Carl Sagan was among the generation who believed they are mating calls like those of birds.
“But then that hypothesis has very little evidence behind it,” researcher Natalia Botero-Acosta told CNN while taking crossbow biopsies off the Pacific coast of Columbia. “So, there’s this whole different set of hypotheses, that it is a mechanism for males to interact with each other and maybe arrange those competitive groups. Or that it can promote ovulation for females.”

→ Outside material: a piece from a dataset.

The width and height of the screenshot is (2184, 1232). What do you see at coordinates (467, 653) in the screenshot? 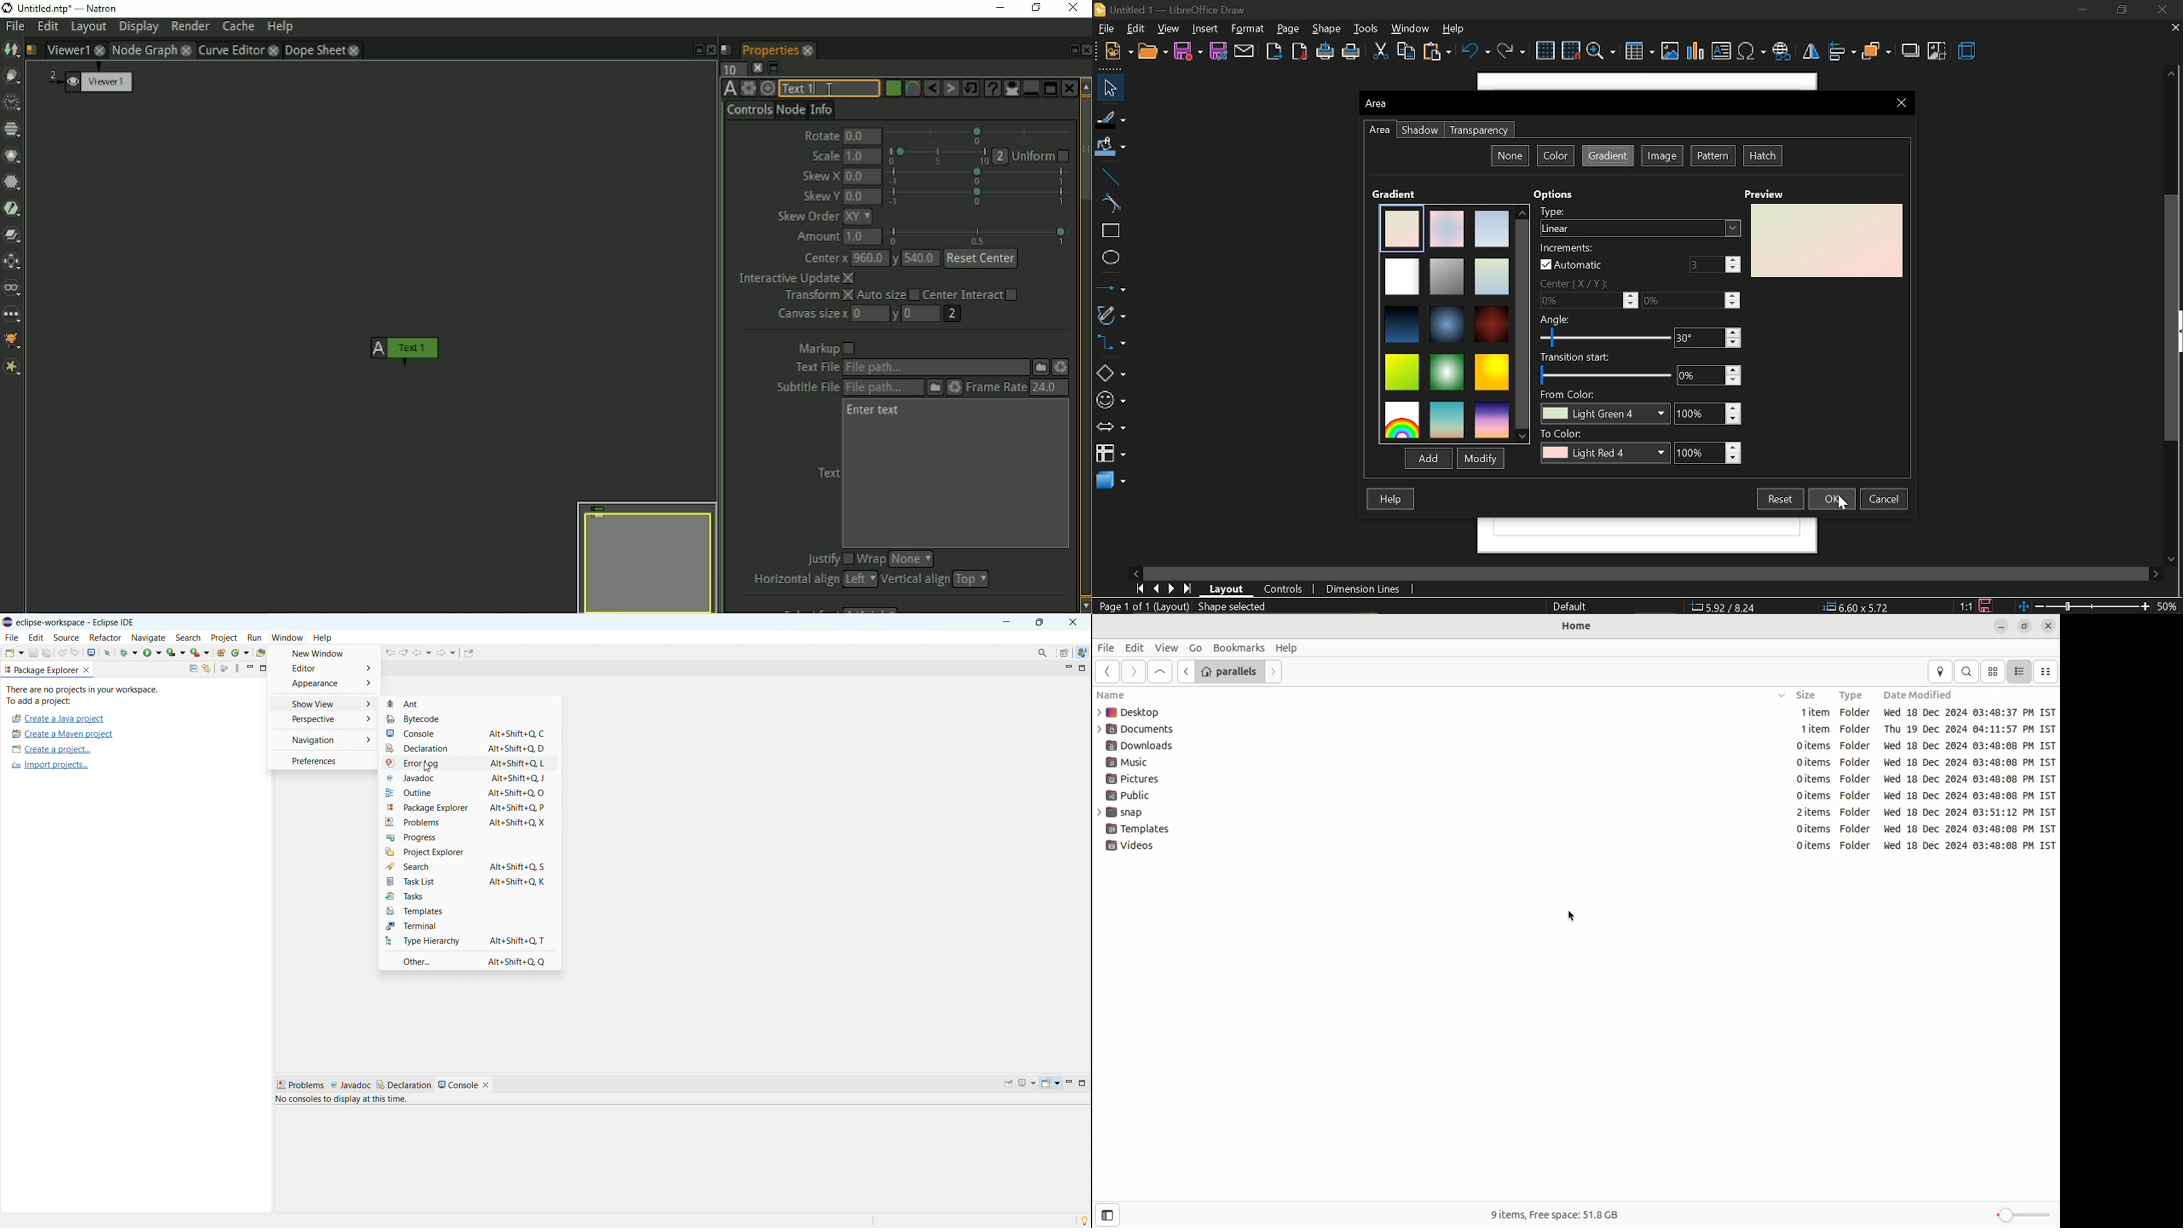
I see `pin editor` at bounding box center [467, 653].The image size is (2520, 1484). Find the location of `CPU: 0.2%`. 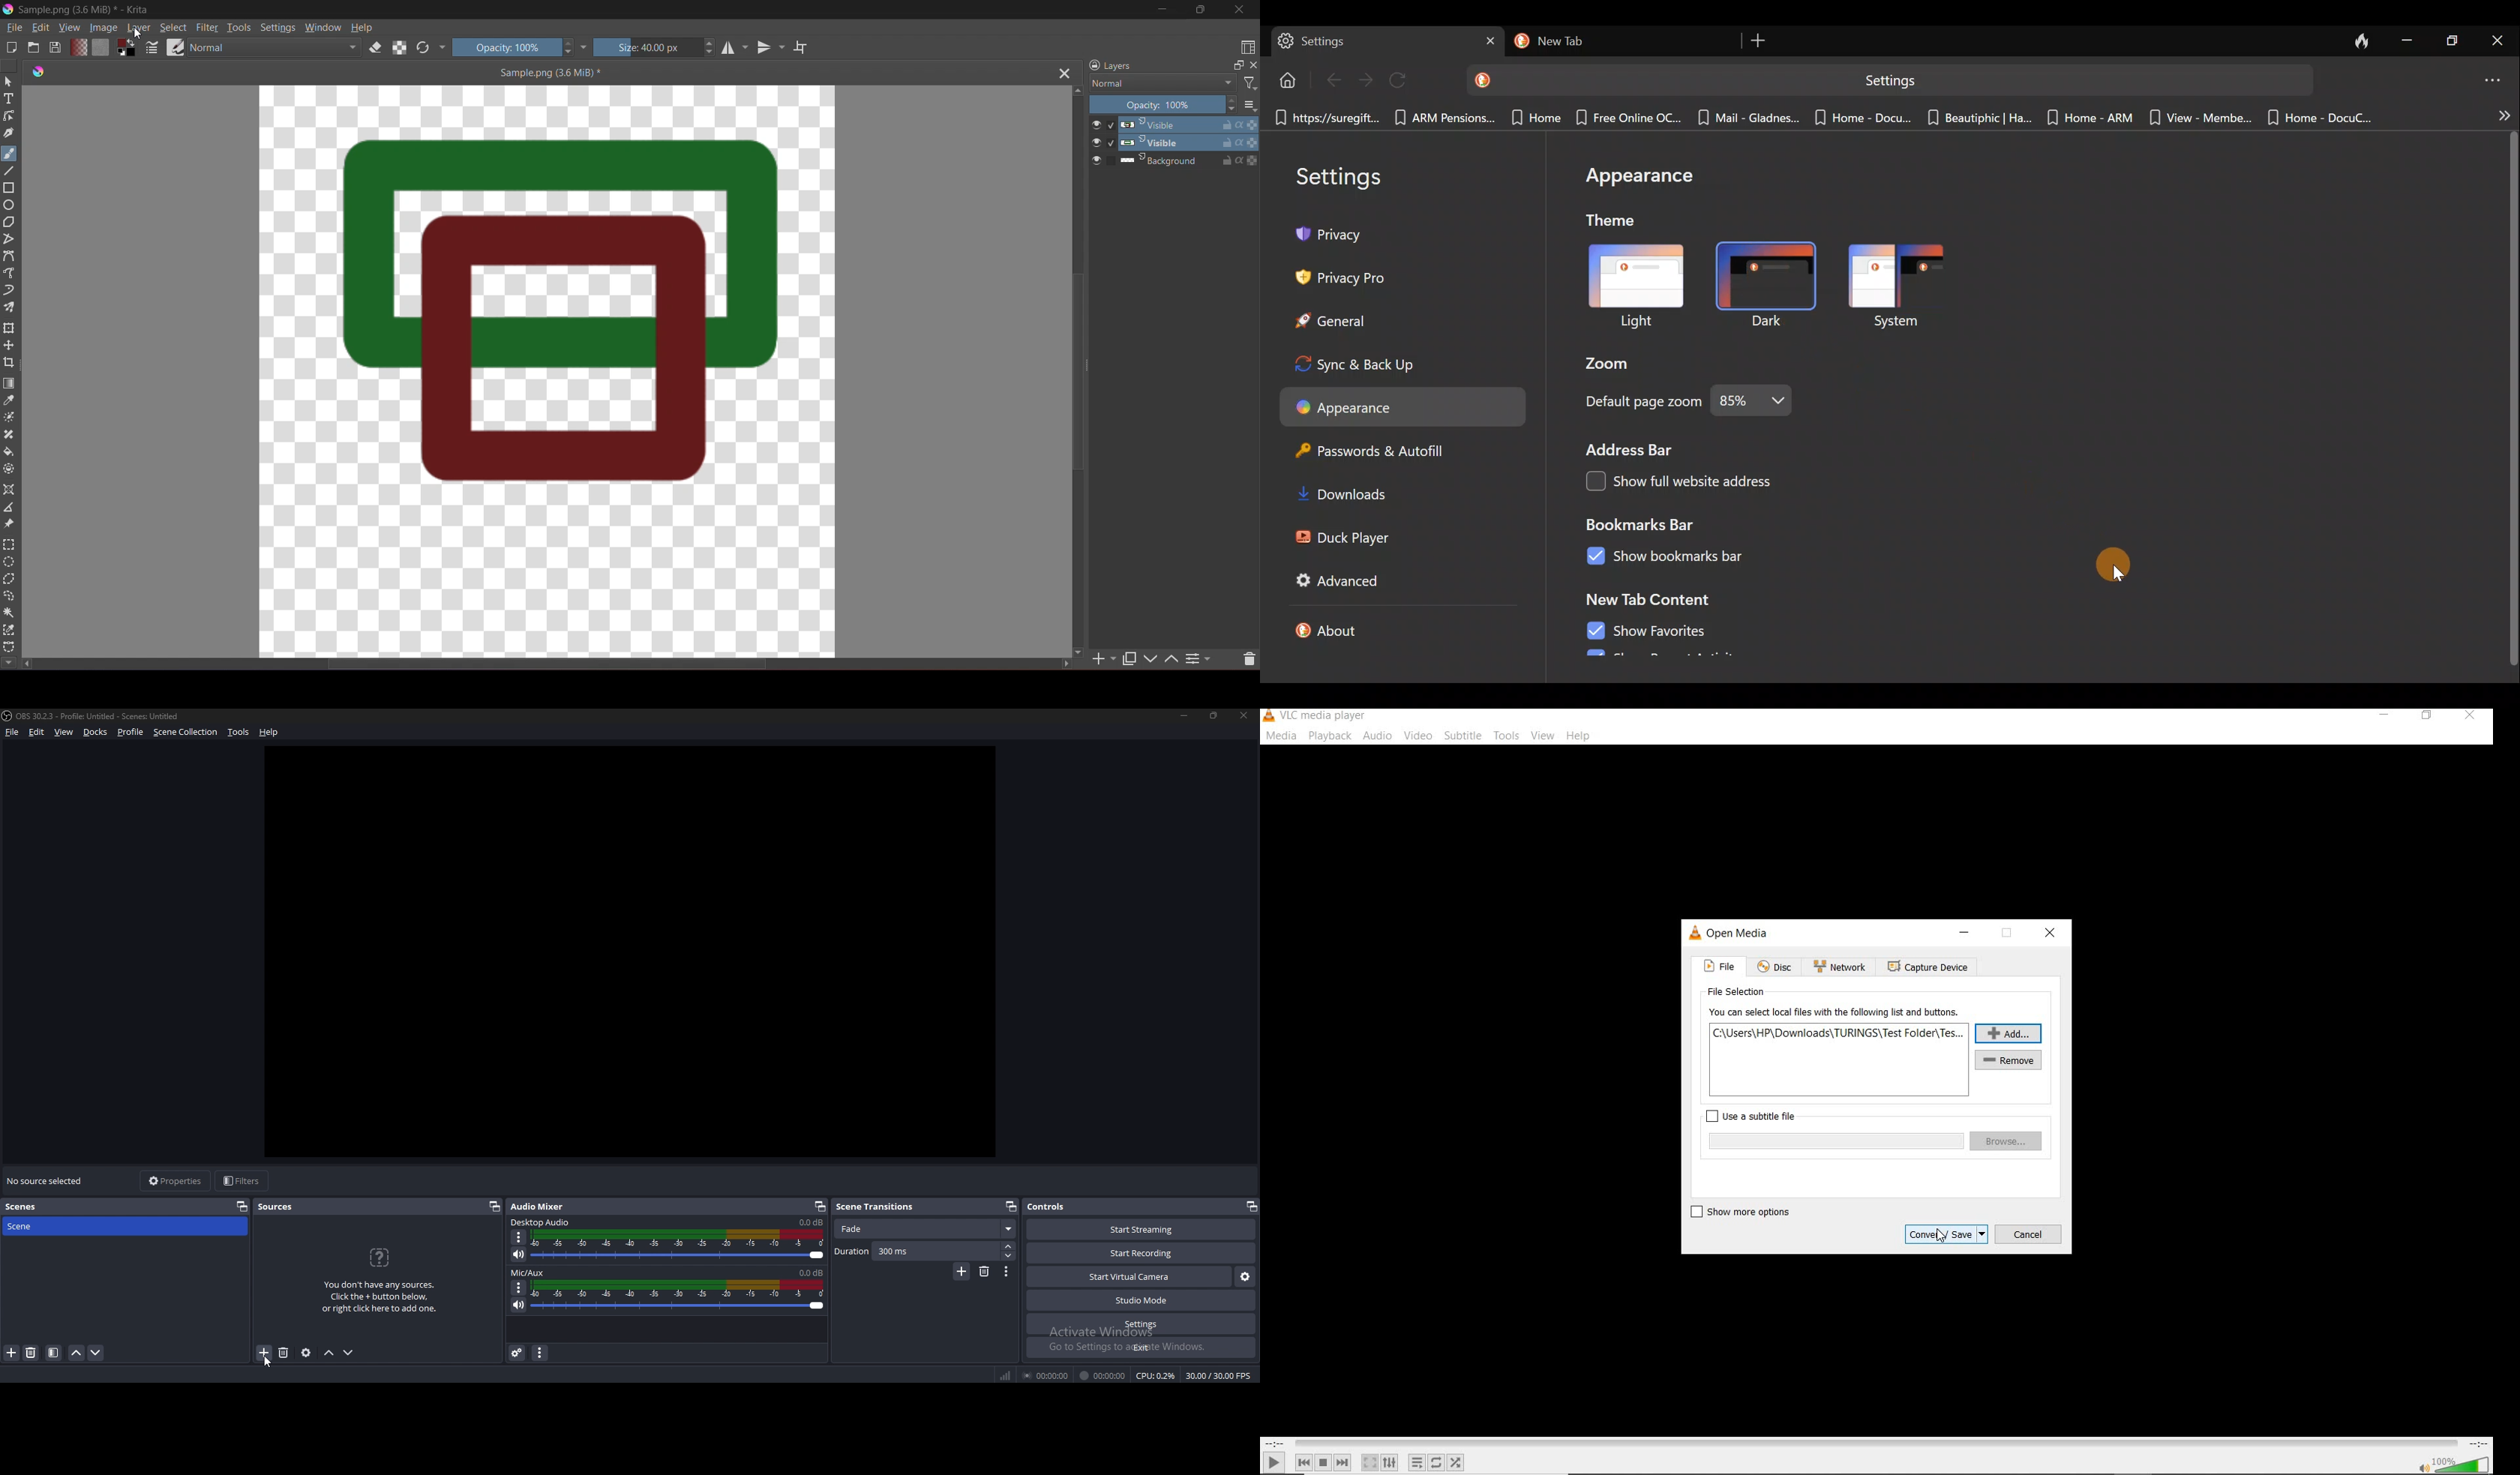

CPU: 0.2% is located at coordinates (1155, 1376).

“I work with a couple of these projects that are trying to use AI to understand the context and the meaning to animal communication, but I don’t have a need to talk to a whale,” Friedlaender said when asked about the possibilities. “A whale shouldn’t have to tell us ‘Here’s all the things you’re doing to screw us.’”
“If I could talk to a whale, I’d say ‘Sorry,’” Friedlaender added.
While in Antarctica, he was giddy with the news that the first-ever Global Oceans Treaty had passed in the United Nations, creating a framework to protect 30% of the oceans by 2030, including key whale migration corridors. But almost a year later, only one country has ratified it.
“We are seeing countries start to ratify it, but it’s urgent we move fast,” Johnson said. “As soon as 60 countries ratify it, it enters into force. Last week Palau was the first, with Chile and the Maldives soon to do so. We’re hopeful others will ratify soon.”
At times, such diplomacy can feel as whimsical as launching golden records of whale song out of the galaxy.
“Many, if not most of our messages will be indecipherable,” Carl Sagan wrote of the Voyager message. “But it is important to try.”
People saved the whales once. By doing it again, the experts say, humankind will enjoy the added benefit of saving itself.